**Exercise aim**
Reproduce the records below exactly; the images should not appear.

**Records for processing**
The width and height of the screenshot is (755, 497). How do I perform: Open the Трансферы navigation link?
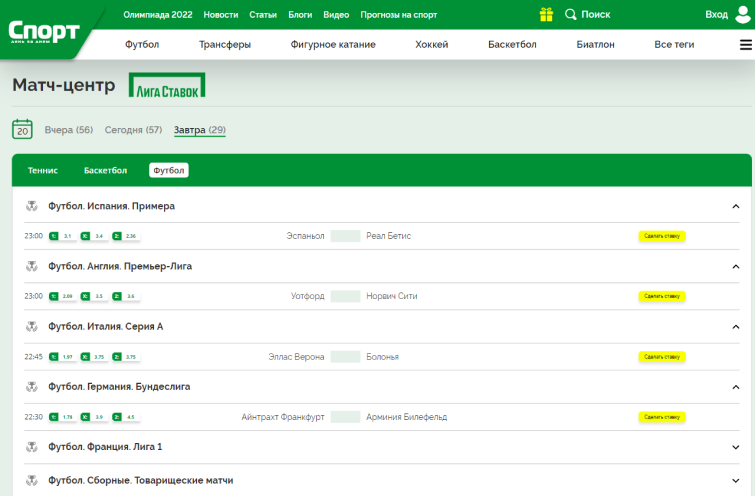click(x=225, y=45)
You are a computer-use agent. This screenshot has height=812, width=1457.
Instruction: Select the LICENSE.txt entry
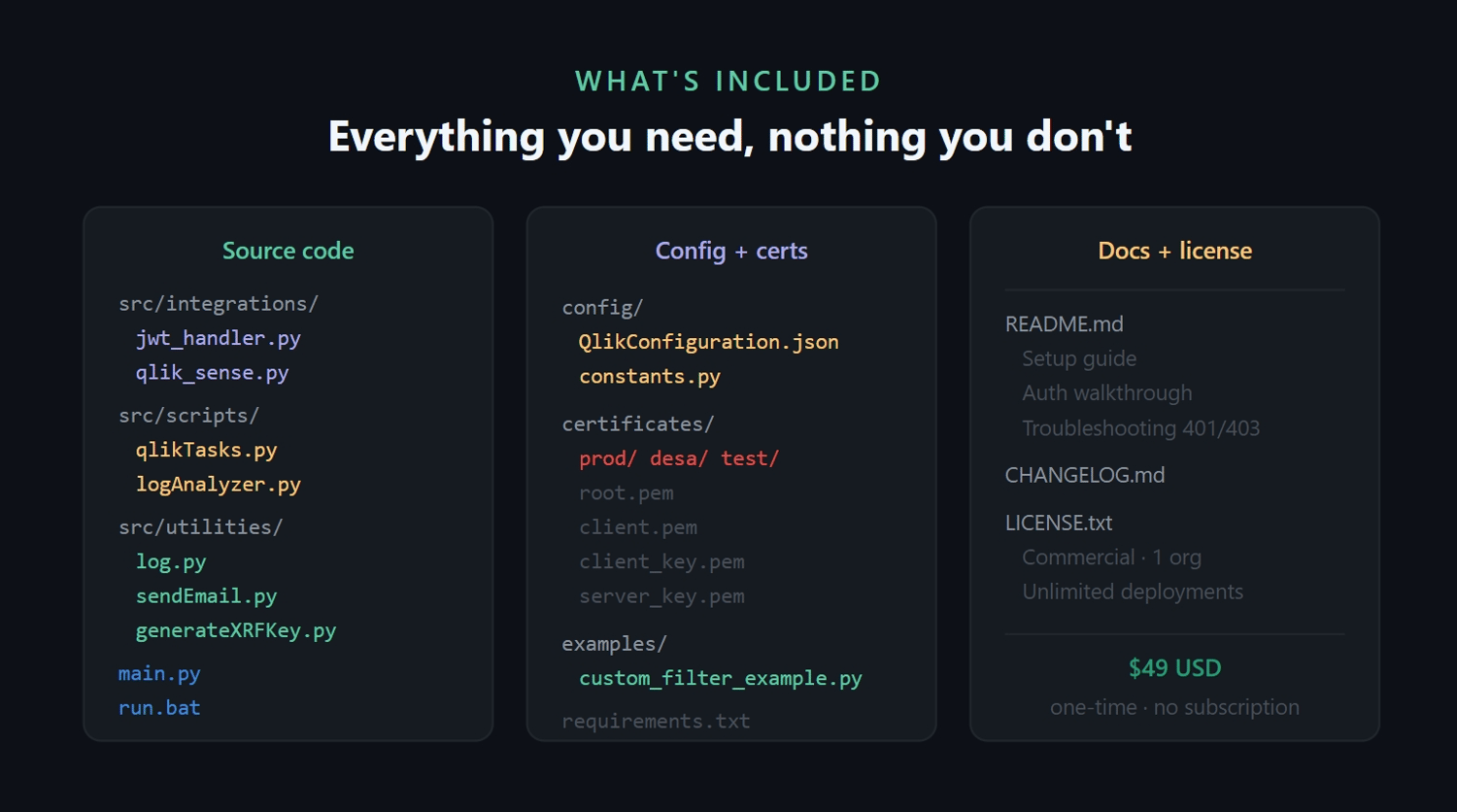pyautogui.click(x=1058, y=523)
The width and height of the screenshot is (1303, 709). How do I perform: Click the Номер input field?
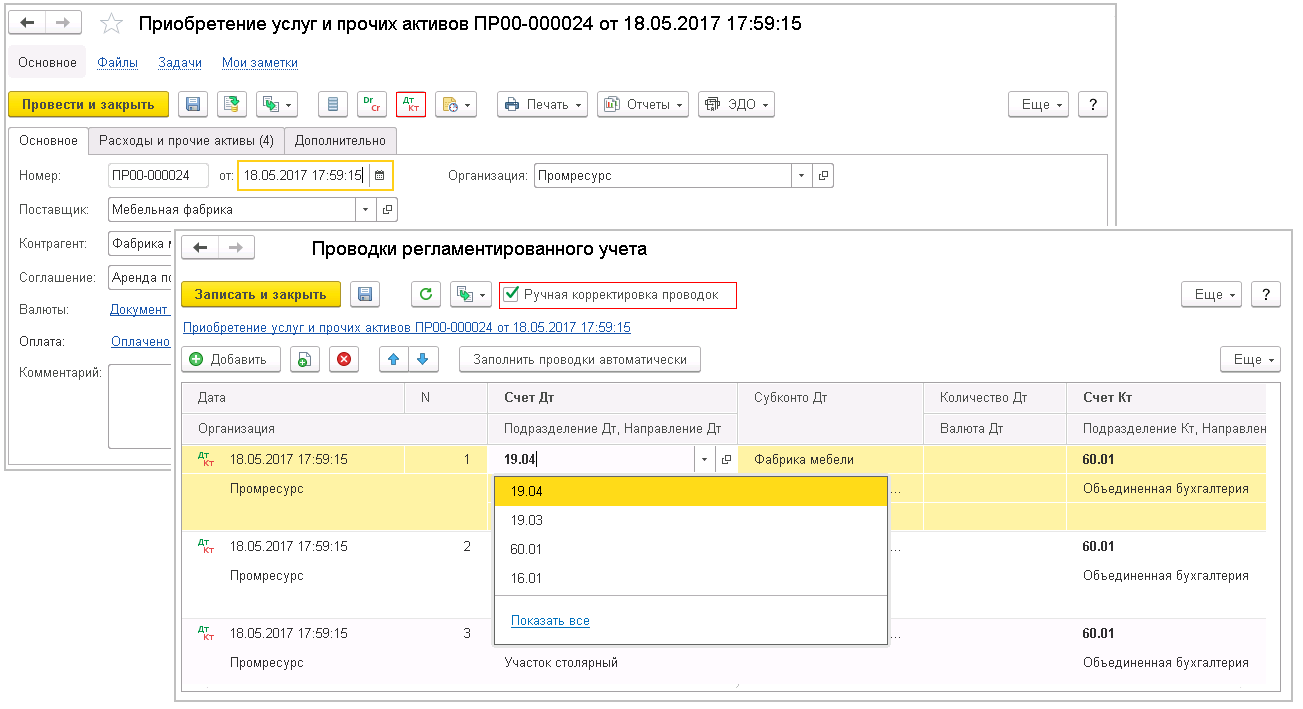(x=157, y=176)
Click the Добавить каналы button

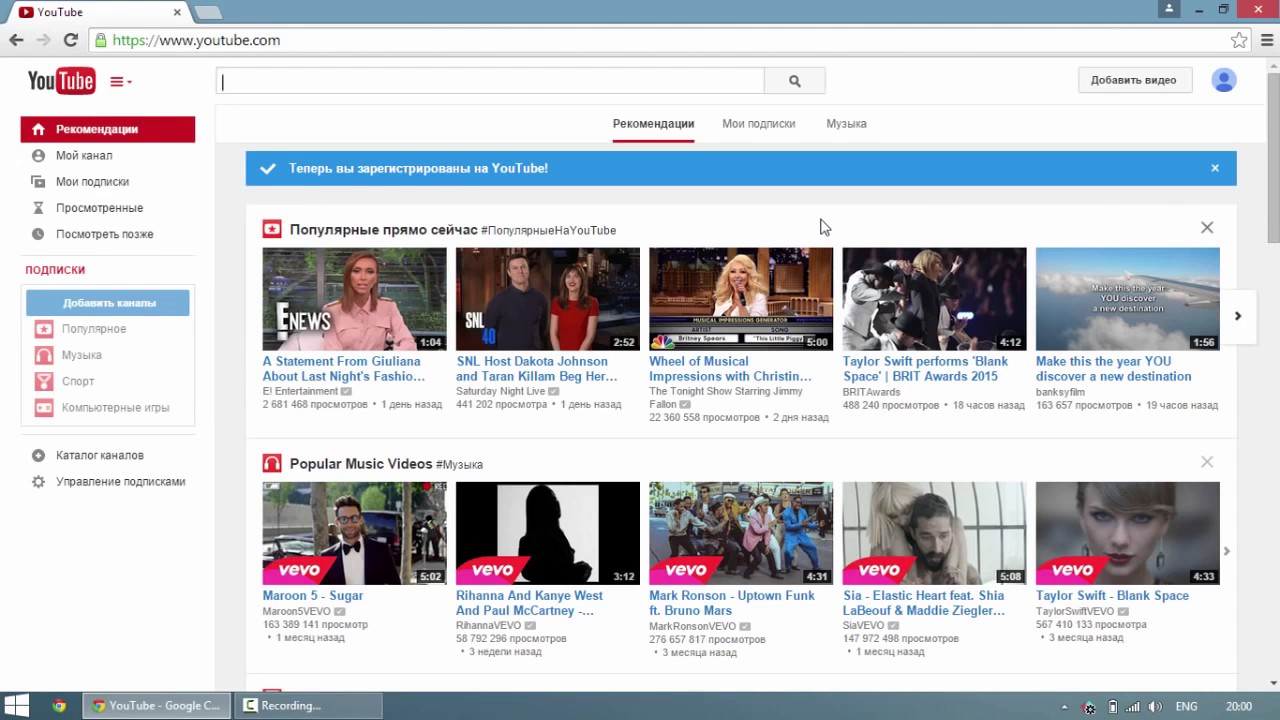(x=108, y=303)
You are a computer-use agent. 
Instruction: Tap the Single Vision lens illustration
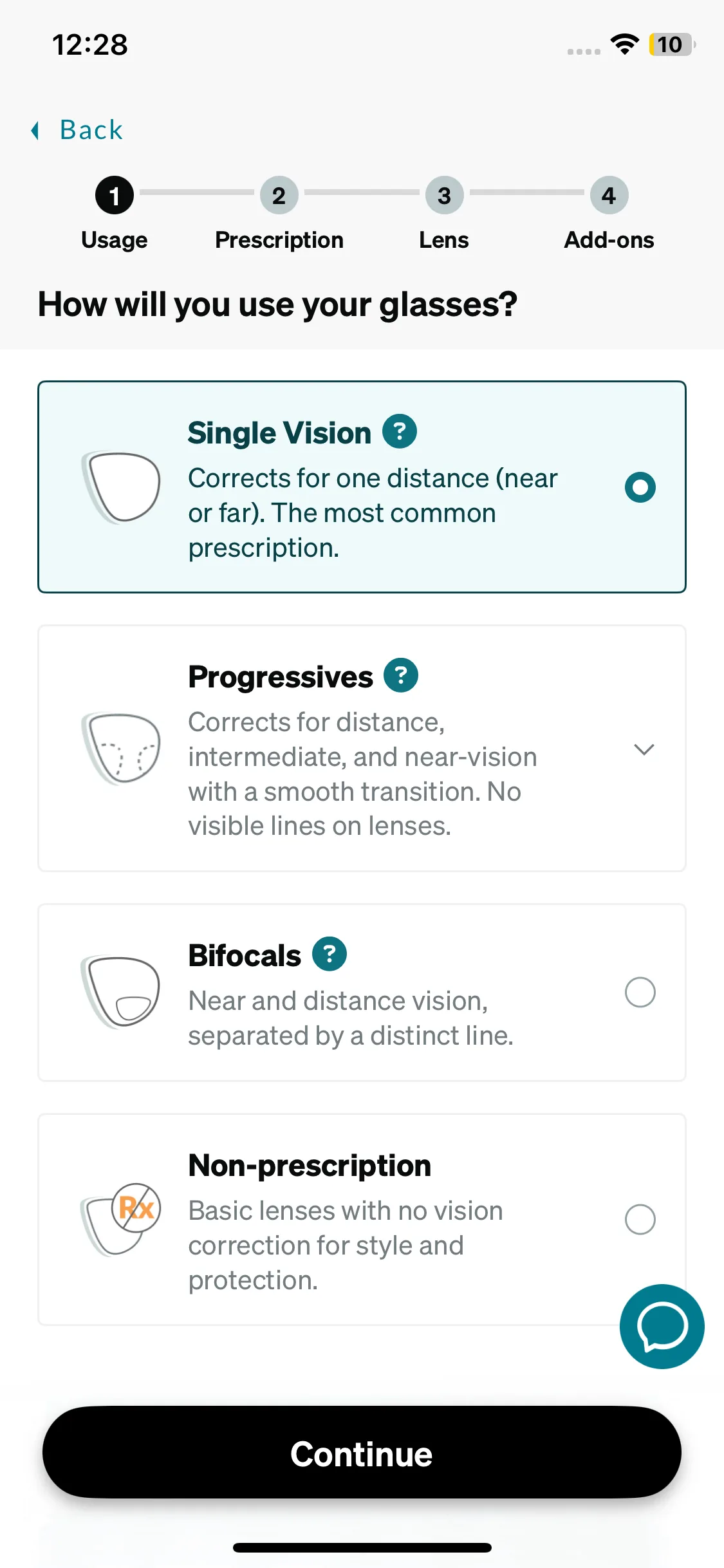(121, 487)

**Exercise answer**
The width and height of the screenshot is (755, 497). How do I perform: Open the Трансферы navigation link?
click(x=225, y=45)
You are a computer-use agent. This screenshot has height=812, width=1457.
Instruction: Select the LICENSE.txt entry
pyautogui.click(x=1058, y=523)
The width and height of the screenshot is (1303, 709). How do I perform: Click the Номер input field?
(x=157, y=176)
Click the Добавить каналы button

(x=108, y=303)
You are a computer-use agent. 
Instruction: Tap the Single Vision lens illustration
(121, 487)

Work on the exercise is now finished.